======== Task material ========
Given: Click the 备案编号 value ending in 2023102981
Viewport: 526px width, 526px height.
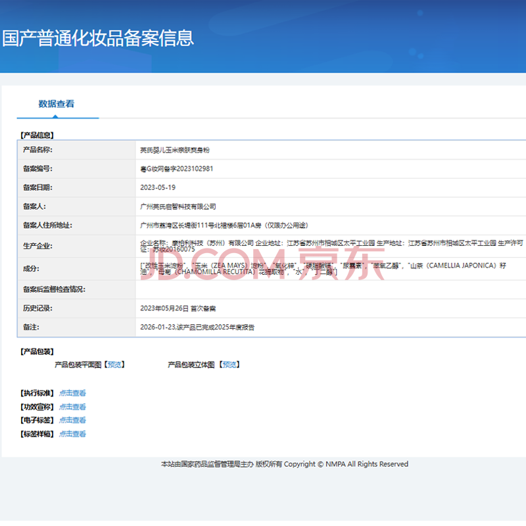Looking at the screenshot, I should pyautogui.click(x=176, y=169).
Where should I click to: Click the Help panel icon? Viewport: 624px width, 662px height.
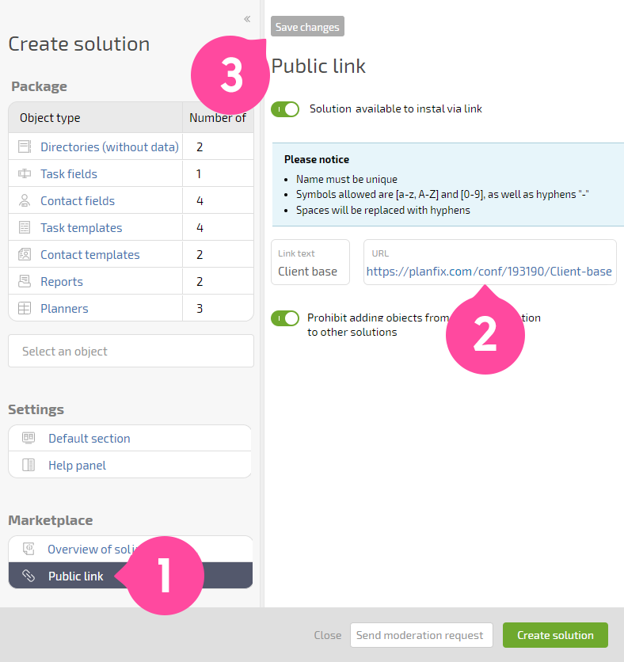click(x=29, y=465)
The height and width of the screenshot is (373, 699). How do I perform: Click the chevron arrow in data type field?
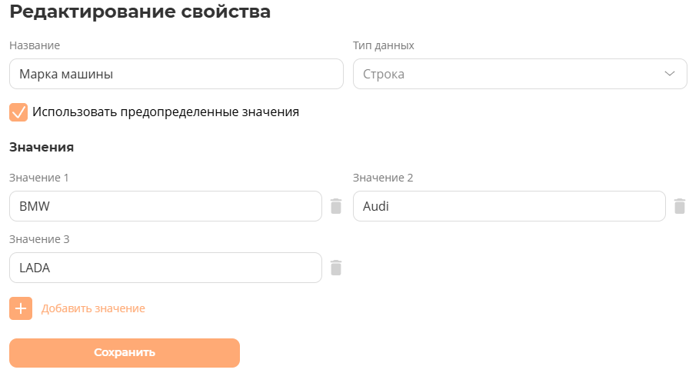(670, 74)
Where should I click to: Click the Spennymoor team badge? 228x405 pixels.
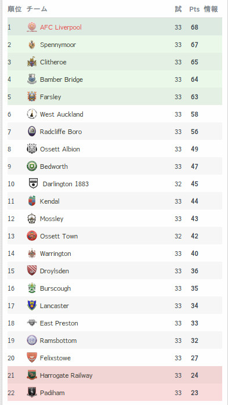32,45
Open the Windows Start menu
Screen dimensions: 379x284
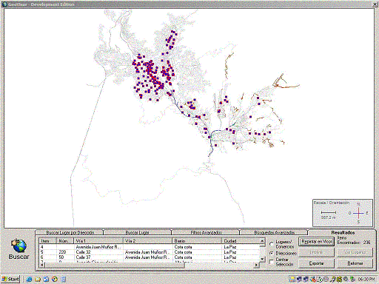coord(10,279)
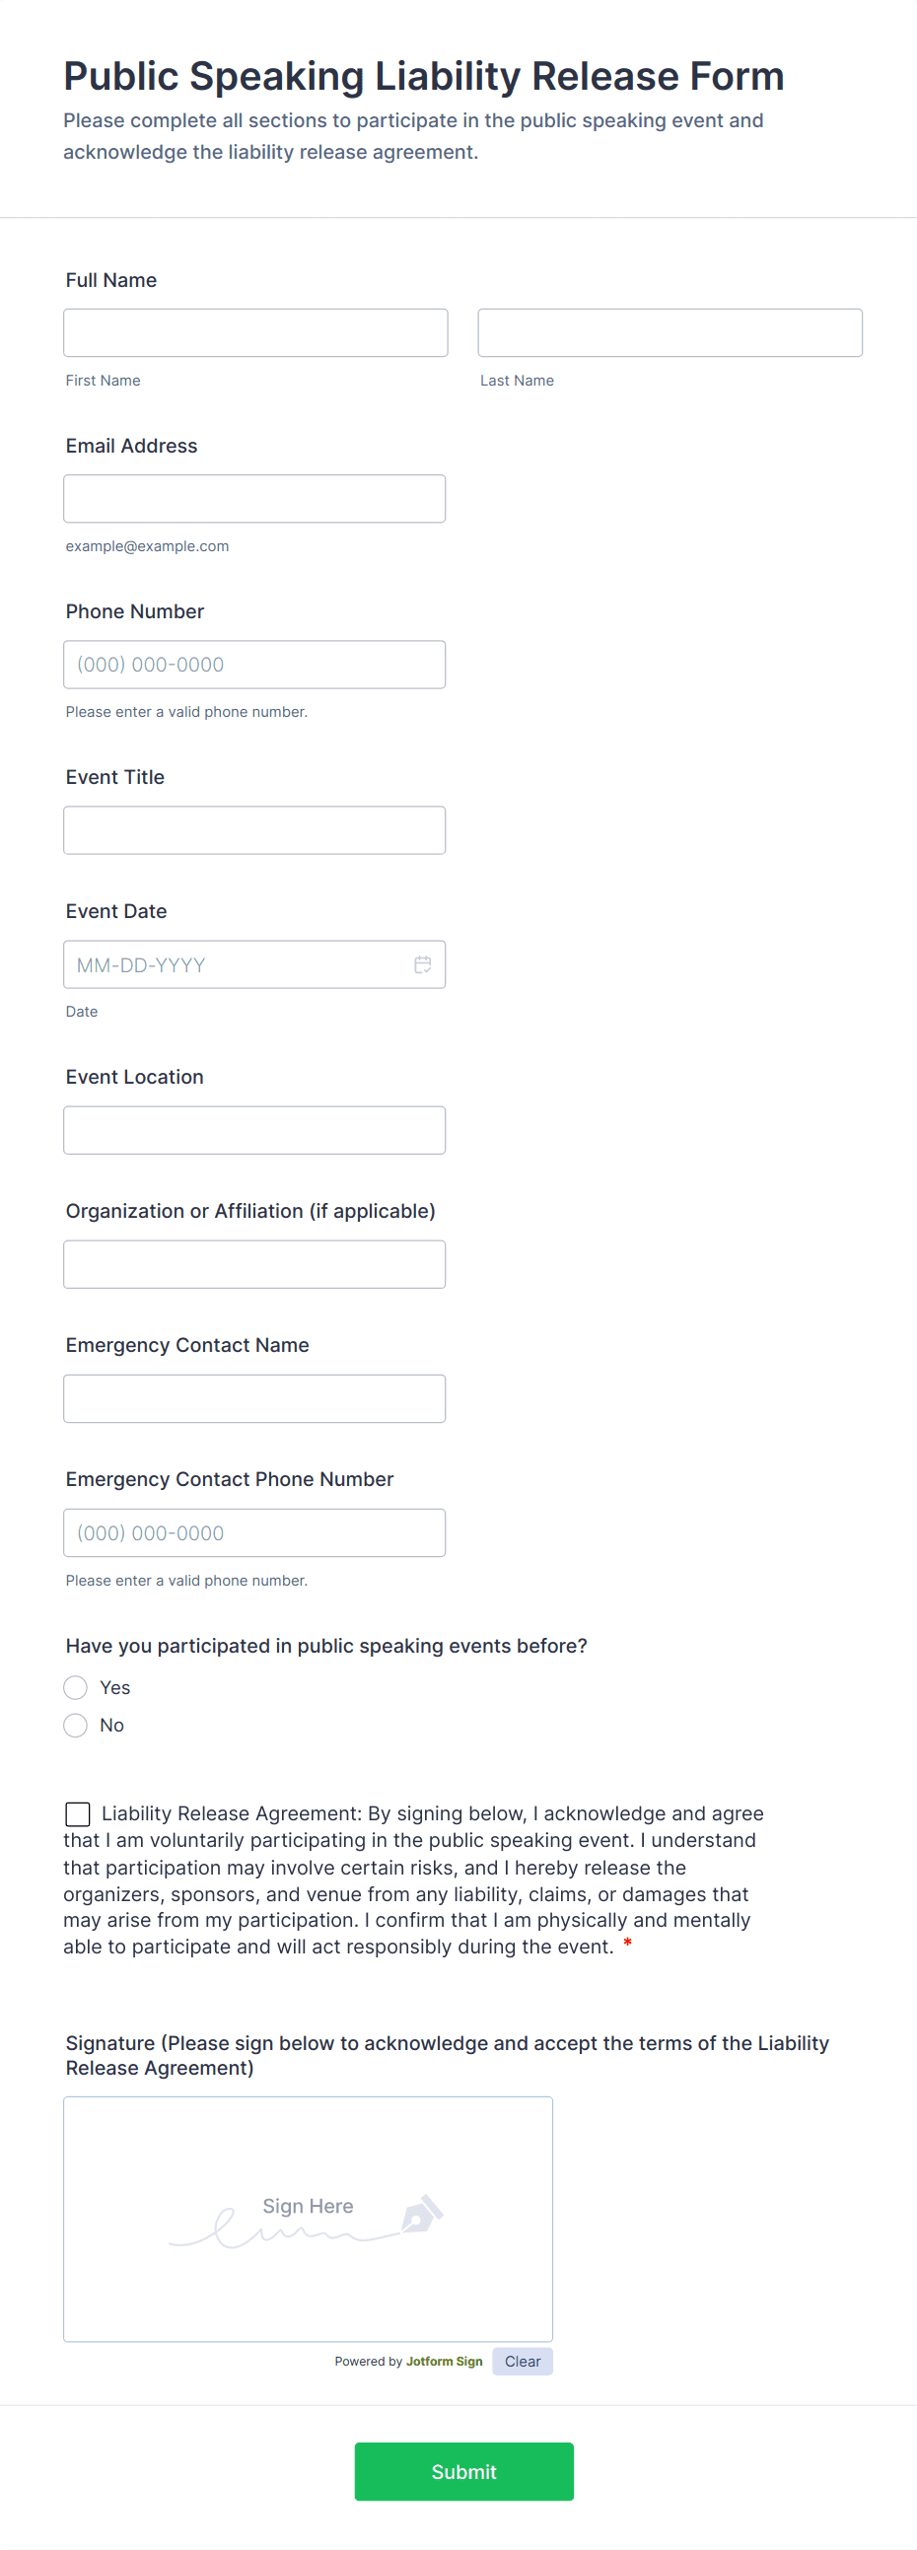Click the Emergency Contact Name field

[255, 1398]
========
Exercise:
Format the material above as a JSON array of strings, one string for each line and no entries for blank lines. Leave the pictures out.

Answer to this problem:
[
  "Given: Click the 备案编号 value ending in 2023102981",
  "Viewport: 526px width, 526px height.",
  "Looking at the screenshot, I should pyautogui.click(x=176, y=169).",
  "Where should I click to: Click the Help panel icon? Viewport: 624px width, 662px height.",
  "click(x=29, y=465)",
  "The height and width of the screenshot is (373, 699). How do I perform: Click the chevron arrow in data type field?",
  "(670, 74)",
  "Where should I click to: Click the Spennymoor team badge? 228x405 pixels.",
  "32,45",
  "Open the Windows Start menu",
  "Screen dimensions: 379x284",
  "coord(10,279)",
  "Click the Emergency Contact Name field",
  "[255, 1398]"
]